_What is expected_
Starting with the line containing "Task: Open the Text-Only Report link" and going on through the line containing "Task: Click the verified", return the lines of the data below exactly, and only those.

Data excerpts:
--*--
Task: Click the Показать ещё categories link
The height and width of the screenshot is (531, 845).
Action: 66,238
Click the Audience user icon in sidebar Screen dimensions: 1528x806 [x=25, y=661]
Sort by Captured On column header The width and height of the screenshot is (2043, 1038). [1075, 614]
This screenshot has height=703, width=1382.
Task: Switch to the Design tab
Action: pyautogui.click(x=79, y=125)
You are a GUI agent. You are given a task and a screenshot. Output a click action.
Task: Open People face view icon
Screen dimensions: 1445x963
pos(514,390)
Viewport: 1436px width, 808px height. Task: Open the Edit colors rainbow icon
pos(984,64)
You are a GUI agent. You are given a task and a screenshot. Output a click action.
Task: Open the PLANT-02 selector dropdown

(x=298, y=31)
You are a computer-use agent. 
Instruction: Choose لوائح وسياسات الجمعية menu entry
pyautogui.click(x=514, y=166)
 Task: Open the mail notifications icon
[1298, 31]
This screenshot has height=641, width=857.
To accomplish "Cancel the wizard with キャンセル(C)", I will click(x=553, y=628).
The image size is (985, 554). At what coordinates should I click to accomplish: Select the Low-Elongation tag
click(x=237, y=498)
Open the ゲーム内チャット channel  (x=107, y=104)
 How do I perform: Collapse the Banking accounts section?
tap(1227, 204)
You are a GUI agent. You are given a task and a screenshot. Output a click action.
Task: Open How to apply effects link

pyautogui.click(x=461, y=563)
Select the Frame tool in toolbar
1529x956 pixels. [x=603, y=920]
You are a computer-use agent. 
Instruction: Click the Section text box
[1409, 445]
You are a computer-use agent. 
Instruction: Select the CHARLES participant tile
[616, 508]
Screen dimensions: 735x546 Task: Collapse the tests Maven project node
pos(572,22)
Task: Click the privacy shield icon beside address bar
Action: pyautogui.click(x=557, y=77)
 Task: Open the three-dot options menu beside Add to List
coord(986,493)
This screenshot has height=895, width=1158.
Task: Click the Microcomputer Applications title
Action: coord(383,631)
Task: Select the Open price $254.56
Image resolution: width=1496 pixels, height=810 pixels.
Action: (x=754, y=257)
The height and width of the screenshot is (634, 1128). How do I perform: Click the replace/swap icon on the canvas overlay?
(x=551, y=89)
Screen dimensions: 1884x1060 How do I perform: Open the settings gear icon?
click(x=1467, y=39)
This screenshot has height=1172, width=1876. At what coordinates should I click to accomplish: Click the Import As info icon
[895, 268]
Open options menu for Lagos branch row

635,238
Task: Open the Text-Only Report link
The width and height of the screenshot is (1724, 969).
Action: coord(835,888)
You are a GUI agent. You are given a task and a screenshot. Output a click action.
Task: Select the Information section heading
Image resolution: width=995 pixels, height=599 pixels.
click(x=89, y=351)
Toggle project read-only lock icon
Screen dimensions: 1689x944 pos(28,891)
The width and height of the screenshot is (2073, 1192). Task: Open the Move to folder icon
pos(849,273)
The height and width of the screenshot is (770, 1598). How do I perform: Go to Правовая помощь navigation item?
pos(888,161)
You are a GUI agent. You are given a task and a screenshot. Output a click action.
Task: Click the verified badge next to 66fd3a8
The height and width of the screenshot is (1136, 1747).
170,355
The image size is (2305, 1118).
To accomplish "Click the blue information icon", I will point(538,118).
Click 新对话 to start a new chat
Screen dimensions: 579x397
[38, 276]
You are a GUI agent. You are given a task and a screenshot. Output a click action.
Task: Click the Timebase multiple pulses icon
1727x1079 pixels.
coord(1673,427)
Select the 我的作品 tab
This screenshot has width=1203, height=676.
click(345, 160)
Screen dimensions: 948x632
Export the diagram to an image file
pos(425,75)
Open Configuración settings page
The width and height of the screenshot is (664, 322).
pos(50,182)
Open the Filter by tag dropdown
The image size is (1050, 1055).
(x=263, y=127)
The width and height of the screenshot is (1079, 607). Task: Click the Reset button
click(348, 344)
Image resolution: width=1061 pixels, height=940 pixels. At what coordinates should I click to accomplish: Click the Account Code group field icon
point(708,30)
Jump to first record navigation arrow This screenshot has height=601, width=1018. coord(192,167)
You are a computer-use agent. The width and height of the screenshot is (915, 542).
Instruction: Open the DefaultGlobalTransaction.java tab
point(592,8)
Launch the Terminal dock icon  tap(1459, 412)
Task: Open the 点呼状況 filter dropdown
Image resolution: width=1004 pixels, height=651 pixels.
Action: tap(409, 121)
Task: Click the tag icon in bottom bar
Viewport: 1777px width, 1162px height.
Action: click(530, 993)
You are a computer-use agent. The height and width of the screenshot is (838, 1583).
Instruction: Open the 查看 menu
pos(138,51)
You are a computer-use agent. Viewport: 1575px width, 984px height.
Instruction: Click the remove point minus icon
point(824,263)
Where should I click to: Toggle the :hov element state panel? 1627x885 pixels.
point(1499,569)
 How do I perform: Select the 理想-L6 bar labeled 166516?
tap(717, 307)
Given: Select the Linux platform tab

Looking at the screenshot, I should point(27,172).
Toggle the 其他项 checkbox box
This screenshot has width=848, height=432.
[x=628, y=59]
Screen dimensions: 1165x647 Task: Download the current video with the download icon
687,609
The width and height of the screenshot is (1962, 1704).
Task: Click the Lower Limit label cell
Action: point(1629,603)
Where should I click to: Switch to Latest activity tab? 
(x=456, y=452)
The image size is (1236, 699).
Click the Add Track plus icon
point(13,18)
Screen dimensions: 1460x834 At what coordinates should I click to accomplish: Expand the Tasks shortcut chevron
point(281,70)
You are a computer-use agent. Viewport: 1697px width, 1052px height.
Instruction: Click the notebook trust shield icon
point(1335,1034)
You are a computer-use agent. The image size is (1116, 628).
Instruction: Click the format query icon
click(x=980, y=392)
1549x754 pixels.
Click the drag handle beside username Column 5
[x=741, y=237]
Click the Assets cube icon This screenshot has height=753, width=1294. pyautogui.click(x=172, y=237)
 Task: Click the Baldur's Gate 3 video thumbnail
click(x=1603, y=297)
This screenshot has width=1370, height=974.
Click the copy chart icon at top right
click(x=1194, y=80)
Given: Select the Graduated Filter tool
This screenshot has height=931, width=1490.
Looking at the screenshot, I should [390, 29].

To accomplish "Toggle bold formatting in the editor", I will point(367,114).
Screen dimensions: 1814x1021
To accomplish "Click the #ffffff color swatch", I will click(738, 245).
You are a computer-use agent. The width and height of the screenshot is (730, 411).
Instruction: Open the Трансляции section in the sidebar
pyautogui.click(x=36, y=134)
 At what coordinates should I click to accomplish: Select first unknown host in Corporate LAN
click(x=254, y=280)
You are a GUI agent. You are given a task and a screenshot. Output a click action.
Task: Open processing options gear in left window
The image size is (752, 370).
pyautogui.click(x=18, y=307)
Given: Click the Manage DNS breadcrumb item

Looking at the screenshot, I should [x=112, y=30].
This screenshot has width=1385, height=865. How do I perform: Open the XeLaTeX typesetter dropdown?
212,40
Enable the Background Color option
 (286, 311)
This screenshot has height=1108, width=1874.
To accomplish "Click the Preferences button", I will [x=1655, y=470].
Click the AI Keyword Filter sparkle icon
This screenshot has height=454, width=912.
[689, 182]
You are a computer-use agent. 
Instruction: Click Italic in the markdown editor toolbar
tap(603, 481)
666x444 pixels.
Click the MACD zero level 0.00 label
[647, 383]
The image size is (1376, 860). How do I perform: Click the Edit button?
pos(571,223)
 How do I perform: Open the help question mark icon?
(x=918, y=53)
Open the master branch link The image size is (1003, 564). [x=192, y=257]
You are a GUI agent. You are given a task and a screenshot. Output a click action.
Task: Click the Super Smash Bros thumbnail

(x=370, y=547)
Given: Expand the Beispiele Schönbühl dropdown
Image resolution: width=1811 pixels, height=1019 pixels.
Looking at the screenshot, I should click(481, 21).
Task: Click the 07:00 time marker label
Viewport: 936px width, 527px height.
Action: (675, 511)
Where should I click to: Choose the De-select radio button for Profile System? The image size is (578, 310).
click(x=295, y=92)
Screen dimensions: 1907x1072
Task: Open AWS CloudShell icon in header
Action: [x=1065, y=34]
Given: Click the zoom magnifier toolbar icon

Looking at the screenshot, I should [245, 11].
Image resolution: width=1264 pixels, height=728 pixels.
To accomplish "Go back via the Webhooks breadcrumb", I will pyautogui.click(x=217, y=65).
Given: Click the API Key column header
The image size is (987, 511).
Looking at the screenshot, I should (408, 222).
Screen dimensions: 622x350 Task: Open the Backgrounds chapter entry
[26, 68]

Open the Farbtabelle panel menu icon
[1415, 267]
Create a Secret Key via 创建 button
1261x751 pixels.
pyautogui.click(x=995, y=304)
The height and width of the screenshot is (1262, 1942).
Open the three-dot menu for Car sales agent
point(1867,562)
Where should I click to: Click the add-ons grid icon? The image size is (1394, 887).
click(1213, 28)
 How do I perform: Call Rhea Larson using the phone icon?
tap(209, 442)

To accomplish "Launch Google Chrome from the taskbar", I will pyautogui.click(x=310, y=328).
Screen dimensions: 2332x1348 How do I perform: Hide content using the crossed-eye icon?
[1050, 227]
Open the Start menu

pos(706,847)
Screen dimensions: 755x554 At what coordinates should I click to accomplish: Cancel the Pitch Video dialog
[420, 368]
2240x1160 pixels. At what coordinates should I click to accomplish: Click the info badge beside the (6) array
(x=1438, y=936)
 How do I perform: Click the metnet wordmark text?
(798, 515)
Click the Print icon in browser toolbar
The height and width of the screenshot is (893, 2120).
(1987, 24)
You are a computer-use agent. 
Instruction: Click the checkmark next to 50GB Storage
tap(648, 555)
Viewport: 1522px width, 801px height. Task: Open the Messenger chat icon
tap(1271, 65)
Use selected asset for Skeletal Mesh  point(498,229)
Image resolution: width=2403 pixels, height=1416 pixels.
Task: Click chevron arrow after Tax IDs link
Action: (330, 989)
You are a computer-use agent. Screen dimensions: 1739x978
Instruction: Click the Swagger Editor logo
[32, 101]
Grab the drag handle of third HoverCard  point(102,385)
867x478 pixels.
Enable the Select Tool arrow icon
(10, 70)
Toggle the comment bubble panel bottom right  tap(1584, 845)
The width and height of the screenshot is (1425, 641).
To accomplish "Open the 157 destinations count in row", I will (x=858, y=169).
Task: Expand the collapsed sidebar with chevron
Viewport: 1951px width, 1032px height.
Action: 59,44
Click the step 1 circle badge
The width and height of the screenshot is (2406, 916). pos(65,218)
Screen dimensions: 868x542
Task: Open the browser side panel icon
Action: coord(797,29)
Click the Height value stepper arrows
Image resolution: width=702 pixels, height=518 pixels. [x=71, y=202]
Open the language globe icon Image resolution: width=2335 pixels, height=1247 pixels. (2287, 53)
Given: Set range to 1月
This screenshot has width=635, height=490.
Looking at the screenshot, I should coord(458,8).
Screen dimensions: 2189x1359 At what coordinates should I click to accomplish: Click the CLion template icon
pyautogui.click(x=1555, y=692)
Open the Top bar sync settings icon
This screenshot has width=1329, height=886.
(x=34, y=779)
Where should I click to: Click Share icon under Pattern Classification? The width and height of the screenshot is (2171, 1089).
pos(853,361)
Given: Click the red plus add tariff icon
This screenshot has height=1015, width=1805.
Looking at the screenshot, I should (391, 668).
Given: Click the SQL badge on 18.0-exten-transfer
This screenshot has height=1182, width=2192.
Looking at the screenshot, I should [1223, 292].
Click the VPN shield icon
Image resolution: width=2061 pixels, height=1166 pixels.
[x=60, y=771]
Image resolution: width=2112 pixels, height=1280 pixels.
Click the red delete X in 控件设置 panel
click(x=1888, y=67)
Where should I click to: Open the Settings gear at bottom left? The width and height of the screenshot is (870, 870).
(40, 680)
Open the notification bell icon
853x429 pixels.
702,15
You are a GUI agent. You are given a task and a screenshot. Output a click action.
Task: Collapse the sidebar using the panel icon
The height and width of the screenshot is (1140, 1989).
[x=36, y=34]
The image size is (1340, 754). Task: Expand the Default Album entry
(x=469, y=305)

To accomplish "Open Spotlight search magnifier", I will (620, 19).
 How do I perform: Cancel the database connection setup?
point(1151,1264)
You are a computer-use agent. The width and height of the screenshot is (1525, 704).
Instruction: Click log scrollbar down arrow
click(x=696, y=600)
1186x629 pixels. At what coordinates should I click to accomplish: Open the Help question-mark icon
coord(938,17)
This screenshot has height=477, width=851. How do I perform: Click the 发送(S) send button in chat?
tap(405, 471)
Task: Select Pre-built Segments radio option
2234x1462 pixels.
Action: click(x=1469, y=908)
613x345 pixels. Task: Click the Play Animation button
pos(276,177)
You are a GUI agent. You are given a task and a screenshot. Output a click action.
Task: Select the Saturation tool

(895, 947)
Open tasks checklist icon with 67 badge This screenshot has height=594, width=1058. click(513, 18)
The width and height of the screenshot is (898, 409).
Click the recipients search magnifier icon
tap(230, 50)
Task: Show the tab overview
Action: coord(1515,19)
--*--
_Answer box_
Task: Open the Text-Only Report link
The width and height of the screenshot is (1724, 969).
Action: coord(835,888)
You are a GUI agent. You are given a task and a screenshot. Output a click action.
Task: Select the Information section heading
Image resolution: width=995 pixels, height=599 pixels.
click(x=89, y=351)
Toggle project read-only lock icon
Screen dimensions: 1689x944 pos(28,891)
The width and height of the screenshot is (2073, 1192). Task: Open the Move to folder icon
pos(849,273)
The height and width of the screenshot is (770, 1598). How do I perform: Go to Правовая помощь navigation item?
pos(888,161)
You are a GUI agent. You are given a task and a screenshot. Output a click action.
Task: Click the verified badge next to 66fd3a8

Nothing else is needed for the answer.